Regrettable Juvenilia
12:57 / 12.01.06
STOP ALEX ROSS BEFORE I KILL AGAIN.



What has he done to Superman's face?
 
 
Eloi Tsabaoth
13:15 / 12.01.06
Looks like Strom Thurmond.
Also, in a bizarre pop-cultural nightmare move, he's made The Joker, Batman's nemesis, look like Michael Keaton's Beetlejuice.
So, considering the march of photo-realism what do people think of Mark Millar's new Marvel project,1985?
The future of comics, a desperate attempt to keep kids interested, or just Deidre's Photo Casebook with body-paint?
 
 
Benny the Ball
13:41 / 12.01.06
Alex Ross, awful - I like my comic books to look like comics - Kevin Maguire manages to make comics look like comics and more realistic that anything Ross has ever done, just by giving the characters, er, character...

The only photo realisim in comics I'm interested in is a return of Doomlord.
 
 
matsya
22:17 / 12.01.06
Doomlord - yes, but only if Morrison and Moore team up to write it.

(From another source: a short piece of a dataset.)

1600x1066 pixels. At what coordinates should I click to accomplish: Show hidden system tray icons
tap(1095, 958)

Speaking of how realism wrecks comics and how dumb people look dressed up as superheroes for photos, &c, the current crop of monthly books have ads for the Flash TV show on DVD on their back covers and - wow - I had a vague memory of how dumb that costume looked, but woah mama that's fuckin' TERRIBLE, ain't it? Makes Grampa Aquaman look like Batman Beyond.
 
 
Spaniel
22:23 / 12.01.06
I hate to say it in the current climate, buuuut, Benny, LOL.

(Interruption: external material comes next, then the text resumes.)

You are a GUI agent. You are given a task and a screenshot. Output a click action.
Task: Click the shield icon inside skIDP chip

God I Hate Alex Ross's work, and I'm very glad Barbelith does too.

That looks like a geriatric Larry Hagman behind Batman's mask.
 
 
This Sunday
04:15 / 14.01.06
Poor Flash.
And I've released what's worse than Ross' stagey-staged-stageness, and that's his color choices. Maybe it's just me wanting a DayGlo pop everything, but some variety might be nice, yes? And people looking like they're (a) in motion and (b) doing the thing they're actually supposed to be represented as doing.
His Galactus bits in 'Marvels', which are almost framed as direct steals from other artists were pretty good.
 
 
ONLY NICE THINGS
12:09 / 14.01.06
Slightly, offtpic, but can I draw your attention to:

This year’s hot star is yesterday’s Heath Ledger

Once again, I show my status as Hollywood insider with a clever movie reference. I mean, who the Hell knows what Heath Ledger is doing these days?
 
 
Haus of Mystery
13:01 / 14.01.06
Apparently he's in this gay superhero movie.